The second door opened into a vaulted room, remarkable for being the first place they’d found that wasn’t full of books. It looked like some sort of shrine, with a long marble altar in the middle. Instead of the ubiquitous electrical cluster lights throughout the rest of the Library, there were stone pedestals on which sat hundreds of smokeless candles, as well as photos and flowers in vases.
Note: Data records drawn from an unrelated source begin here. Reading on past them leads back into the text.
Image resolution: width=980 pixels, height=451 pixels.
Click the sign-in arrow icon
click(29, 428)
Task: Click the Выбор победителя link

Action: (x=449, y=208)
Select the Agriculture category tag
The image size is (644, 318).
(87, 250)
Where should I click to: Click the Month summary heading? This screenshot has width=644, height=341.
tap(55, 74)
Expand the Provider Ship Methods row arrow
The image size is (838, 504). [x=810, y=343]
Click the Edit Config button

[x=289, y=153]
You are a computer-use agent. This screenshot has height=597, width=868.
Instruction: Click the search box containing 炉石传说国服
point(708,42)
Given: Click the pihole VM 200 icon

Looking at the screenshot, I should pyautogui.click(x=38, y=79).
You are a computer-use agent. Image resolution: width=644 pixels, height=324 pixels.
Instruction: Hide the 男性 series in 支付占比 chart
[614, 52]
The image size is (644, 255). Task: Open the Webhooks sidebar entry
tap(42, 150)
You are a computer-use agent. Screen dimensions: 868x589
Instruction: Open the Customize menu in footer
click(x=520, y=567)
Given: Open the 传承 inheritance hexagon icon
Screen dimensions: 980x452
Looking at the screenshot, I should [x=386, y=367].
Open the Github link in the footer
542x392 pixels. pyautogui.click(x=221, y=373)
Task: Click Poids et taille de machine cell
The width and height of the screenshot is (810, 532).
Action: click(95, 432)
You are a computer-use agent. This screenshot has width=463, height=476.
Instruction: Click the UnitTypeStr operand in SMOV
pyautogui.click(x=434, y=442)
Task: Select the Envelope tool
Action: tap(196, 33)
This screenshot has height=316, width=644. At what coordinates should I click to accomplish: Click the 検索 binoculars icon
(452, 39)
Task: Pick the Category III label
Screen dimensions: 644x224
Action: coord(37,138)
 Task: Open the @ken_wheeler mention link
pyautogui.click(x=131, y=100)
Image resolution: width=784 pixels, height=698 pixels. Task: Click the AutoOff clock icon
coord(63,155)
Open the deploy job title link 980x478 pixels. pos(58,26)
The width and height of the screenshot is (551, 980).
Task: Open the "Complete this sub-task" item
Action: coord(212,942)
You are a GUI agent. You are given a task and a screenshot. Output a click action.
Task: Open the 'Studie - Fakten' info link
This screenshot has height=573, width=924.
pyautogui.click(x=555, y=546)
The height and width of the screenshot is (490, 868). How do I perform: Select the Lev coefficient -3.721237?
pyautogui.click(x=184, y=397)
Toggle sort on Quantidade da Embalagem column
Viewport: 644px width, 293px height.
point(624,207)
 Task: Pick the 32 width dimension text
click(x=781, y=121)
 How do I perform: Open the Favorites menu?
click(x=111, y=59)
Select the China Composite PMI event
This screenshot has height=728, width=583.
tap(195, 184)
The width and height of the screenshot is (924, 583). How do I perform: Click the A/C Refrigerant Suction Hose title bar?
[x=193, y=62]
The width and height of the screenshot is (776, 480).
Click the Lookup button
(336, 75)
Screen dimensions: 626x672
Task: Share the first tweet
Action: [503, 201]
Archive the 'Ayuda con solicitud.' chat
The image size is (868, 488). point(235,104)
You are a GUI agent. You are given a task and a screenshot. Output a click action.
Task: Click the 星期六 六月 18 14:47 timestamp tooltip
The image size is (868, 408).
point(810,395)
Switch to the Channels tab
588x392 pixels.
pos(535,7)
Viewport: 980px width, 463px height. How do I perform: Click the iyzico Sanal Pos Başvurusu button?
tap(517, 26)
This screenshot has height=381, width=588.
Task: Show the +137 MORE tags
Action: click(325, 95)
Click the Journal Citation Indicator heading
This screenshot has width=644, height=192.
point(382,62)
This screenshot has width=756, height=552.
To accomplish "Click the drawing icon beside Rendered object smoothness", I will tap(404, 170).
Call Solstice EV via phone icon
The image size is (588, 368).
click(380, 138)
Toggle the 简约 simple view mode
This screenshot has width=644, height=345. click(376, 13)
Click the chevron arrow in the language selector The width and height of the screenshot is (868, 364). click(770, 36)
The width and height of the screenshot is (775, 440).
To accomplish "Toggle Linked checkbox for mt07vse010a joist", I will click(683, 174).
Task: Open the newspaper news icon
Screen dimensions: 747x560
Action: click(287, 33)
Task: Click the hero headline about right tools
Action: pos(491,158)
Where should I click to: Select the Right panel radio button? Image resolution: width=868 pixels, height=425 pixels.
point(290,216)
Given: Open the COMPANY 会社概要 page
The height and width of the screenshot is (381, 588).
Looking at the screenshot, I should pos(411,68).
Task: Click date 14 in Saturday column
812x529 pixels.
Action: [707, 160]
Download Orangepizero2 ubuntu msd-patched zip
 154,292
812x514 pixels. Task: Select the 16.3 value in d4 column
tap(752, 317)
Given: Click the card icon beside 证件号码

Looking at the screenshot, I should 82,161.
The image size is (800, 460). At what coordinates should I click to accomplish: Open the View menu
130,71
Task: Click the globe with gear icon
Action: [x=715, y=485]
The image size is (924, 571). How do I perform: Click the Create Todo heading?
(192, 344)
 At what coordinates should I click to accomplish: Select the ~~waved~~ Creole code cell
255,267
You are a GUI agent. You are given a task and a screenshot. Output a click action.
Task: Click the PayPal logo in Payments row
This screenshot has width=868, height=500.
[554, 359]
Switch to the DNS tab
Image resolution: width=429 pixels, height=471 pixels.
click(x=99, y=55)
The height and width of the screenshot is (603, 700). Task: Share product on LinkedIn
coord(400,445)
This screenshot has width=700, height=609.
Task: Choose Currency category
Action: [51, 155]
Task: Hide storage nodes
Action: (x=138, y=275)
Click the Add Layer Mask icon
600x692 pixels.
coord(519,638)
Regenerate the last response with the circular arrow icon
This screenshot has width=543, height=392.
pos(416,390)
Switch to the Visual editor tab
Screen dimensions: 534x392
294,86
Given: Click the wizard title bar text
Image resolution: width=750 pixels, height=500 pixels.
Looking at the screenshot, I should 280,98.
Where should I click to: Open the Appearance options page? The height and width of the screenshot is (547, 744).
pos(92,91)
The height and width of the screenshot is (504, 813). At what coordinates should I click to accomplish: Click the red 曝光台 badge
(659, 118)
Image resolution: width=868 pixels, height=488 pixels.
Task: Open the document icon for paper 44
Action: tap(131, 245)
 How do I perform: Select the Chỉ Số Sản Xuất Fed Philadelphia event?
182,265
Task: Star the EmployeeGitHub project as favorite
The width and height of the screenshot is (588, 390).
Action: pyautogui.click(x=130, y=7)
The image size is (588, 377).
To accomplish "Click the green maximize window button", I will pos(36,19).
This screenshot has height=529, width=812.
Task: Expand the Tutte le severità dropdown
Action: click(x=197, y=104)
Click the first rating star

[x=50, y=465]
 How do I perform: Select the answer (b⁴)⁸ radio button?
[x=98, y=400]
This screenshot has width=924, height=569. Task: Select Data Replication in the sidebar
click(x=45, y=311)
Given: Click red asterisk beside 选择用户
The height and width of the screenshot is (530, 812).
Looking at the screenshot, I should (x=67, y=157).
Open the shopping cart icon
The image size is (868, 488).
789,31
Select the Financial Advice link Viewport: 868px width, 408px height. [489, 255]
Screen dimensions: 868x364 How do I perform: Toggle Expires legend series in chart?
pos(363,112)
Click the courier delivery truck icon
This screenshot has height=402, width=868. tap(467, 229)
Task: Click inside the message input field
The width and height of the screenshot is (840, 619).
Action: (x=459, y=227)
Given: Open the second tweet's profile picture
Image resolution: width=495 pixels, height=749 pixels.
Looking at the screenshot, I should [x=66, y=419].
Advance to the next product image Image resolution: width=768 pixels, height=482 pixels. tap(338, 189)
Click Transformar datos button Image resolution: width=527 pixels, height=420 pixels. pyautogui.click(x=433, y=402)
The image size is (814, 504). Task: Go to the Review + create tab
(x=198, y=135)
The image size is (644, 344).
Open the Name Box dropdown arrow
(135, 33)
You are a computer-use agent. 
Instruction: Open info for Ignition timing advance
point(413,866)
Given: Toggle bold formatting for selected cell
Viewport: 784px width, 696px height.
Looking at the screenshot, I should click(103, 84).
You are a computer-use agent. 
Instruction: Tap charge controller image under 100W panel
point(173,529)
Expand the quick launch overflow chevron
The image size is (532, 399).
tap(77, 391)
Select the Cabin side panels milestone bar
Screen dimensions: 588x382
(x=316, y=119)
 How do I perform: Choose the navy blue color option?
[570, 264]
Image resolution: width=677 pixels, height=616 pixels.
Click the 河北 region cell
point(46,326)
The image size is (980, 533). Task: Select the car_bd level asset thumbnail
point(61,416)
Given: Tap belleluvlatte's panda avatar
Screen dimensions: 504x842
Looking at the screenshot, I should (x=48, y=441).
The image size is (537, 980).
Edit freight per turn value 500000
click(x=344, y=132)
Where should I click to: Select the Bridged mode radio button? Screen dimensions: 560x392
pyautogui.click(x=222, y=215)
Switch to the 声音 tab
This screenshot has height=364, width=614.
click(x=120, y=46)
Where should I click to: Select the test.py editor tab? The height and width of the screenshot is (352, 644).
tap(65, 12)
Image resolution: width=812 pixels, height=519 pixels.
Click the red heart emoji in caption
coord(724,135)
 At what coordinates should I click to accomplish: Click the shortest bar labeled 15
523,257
The ceiling was covered by a stained glass picture of a wasp; the walls were covered with off-white tiles that formed patterned mosaics of white and grey.

An ugly hunchbacked man with a monobrow wearing a green cassock stood by the altar, scowling. “This isn’t supposed to be here,” he growled.

“Excuse me?” Roger said as he approached. He looked around, taking in the jarring change of scenery.

“This room isn’t supposed to exist,” the hunchback repeated.

“… Because it’s not full of books?”

“Of course,” said the hunchback, and Roger couldn’t tell whether or not he was being sarcastic.

“I don’t know,” Jill said fatuously, “if you can have multi-faith worship rooms in an airport, the same in a library isn’t too out of place.”

The hunchback scowled at her, a nonverbal shut up.

As they spoke, Roger wandered over to a pedestal for a better look at the photos. A chill went down his spine.

“Why are these here?” he said, very slowly and deliberately.

“I just said I don’t know,” the hunchback repeated, annoyed.

“Not the room. These photos. Who put them here? Are they yours?”

“Remember the part about me not knowing?”

“What’s so special about them?” Jill asked Roger, walking over.

“These are all of my sister.”

There wasn’t much resemblance in a photo. She was shorter than him, partly because she was only fifteen, and had auburn hair she wore in a ponytail. She at least wore similar clothes, although her taste tended toward pink. The photos were mostly recent, but in a few she was just a toddler. She was doing all sorts of things: pushing a trolley in a supermarket, playing soccer, reading, eating cereal with milk, watching TV with two other kids whose faces weren’t in focus, and there was even one – to his immense disquiet – of her dozing in a bath.

“Who else has been here?” he demanded of the hunchback.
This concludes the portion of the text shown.